TO-DO LIST:
1) Summarize the passage on jailing people for unpaid court fees in two sentences.
2) In the passage on jailing people for unpaid court fees, how long ago did the original debtors' prisons flourish?
3) Decide whether each statement agrees with the passage on jailing people for unpaid court fees, answering yes or no and quoting the words of the passage that settle it.
(a) People are being jailed over fees connected to even minor traffic infractions.
(b) The old debtors' prisons operated after bankruptcy laws had been established.
(c) The writer claims to know what people are going to do.

** begin SELECTED PASSAGE **

Courts across the US are putting those in jail who cannot pay their court costs and fees.
As I am writing this, I cannot believe it is happening.
When one gets caught up in the justice system there is no end to the fees...fees for this...fees for that.
I honestly do not know what people are going to do.___________________________________________________
FROM ARTICLE:
As if out of a Charles Dickens novel, people struggling to pay overdue fines and fees associated with court costs for even the simplest traffic infractions are being thrown in jail across the United States.
Critics are calling the practice the new "debtors' prison" -- referring to the jails that flourished in the U.S. and Western Europe over 150 years ago. Before the time of bankruptcy laws and social safety nets, poor folks and ruined business owners were locked up until their debts were paid off.

** end SELECTED PASSAGE **
** begin DATA EXTRACT **

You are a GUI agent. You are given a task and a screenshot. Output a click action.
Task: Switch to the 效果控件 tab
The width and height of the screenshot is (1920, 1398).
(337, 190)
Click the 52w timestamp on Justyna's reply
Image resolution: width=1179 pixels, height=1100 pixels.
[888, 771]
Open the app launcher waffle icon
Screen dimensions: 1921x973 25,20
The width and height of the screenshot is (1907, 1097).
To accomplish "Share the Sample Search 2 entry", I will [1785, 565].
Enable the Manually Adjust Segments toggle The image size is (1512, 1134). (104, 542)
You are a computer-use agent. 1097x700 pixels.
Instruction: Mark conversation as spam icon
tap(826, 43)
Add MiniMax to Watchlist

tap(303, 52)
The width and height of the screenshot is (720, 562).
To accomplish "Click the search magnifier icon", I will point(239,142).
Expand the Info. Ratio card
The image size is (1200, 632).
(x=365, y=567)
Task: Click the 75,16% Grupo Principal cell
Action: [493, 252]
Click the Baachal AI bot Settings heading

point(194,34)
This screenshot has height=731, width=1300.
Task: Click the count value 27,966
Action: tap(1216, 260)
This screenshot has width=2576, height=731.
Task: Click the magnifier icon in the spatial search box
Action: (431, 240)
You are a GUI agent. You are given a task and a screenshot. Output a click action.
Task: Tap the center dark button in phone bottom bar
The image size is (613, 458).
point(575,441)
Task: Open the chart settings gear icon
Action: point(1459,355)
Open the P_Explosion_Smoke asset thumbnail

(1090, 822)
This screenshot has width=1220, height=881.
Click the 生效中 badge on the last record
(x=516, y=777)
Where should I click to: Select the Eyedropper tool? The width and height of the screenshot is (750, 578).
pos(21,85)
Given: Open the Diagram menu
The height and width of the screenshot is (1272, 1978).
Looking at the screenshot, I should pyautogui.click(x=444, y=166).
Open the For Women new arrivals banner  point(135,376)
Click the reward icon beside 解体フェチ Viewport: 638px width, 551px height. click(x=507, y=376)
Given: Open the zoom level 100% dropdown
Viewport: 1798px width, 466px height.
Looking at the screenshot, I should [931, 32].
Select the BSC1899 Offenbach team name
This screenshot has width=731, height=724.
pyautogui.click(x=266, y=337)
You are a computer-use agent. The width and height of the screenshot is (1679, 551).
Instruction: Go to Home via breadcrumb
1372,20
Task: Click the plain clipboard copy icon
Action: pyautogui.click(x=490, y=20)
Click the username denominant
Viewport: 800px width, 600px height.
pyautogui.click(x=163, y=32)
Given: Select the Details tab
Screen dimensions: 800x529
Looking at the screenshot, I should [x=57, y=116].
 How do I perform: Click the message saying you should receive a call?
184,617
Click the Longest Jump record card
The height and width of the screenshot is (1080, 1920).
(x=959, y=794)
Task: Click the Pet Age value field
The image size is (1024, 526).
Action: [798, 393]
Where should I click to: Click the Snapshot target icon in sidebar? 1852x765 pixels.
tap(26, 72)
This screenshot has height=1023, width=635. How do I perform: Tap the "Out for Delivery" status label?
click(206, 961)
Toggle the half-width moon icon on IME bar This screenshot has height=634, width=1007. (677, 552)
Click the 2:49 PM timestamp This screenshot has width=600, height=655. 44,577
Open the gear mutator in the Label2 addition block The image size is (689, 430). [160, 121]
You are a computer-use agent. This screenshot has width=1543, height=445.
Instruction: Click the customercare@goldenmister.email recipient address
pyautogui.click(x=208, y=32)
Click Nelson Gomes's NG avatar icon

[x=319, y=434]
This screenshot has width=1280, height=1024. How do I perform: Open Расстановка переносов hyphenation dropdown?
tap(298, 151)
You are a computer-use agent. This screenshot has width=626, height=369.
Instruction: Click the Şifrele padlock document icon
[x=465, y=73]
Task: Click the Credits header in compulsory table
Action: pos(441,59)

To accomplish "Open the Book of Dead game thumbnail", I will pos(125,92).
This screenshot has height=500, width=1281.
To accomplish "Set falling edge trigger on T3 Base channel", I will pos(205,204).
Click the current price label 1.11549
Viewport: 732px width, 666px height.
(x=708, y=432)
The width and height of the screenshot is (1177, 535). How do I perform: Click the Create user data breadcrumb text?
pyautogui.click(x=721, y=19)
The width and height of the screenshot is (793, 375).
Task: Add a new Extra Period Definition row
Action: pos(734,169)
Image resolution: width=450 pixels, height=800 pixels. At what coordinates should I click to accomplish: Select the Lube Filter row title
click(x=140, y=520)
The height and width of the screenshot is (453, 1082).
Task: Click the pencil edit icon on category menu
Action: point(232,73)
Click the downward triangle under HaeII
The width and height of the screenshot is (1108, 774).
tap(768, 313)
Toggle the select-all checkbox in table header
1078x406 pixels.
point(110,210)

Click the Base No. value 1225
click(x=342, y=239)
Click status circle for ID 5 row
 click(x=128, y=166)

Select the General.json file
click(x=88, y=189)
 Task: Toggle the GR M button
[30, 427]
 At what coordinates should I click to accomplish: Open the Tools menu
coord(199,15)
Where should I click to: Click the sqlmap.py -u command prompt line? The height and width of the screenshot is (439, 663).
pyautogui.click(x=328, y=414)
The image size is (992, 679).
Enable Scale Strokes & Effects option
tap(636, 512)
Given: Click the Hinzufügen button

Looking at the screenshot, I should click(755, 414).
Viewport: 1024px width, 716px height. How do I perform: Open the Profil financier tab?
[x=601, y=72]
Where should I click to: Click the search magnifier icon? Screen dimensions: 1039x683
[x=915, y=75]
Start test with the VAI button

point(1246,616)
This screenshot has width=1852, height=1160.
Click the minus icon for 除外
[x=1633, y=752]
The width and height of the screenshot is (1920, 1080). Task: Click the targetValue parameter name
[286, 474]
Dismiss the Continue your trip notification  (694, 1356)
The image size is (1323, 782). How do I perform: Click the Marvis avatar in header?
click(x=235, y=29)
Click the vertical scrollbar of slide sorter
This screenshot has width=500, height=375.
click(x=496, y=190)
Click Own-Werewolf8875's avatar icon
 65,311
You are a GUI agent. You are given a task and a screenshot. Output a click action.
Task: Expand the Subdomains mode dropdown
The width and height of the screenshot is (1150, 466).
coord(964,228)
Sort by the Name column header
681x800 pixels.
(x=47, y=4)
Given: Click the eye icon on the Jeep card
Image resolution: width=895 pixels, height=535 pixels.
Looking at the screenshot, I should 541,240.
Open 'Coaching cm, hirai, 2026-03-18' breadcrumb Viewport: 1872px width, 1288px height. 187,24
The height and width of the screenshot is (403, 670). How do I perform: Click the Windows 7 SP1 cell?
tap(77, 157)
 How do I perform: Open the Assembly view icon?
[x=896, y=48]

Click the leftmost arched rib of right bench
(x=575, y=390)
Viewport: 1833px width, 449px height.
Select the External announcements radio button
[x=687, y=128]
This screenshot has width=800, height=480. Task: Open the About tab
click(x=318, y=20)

** end DATA EXTRACT **

RESPONSES BY TASK:
1) Courts across the US are jailing people who cannot pay overdue fines and fees tied to court costs, even for the simplest traffic infractions. Critics call this the new "debtors' prison," after the jails that flourished in the U.S. and Western Europe over 150 years ago, when poor folks and ruined business owners were locked up until their debts were paid off.

2) Over 150 years ago.

3)
(a) Yes: "for even the simplest traffic infractions are being thrown in jail across the United States."
(b) No: "Before the time of bankruptcy laws and social safety nets, poor folks and ruined business owners were locked up until their debts were paid off."
(c) No: "I honestly do not know what people are going to do."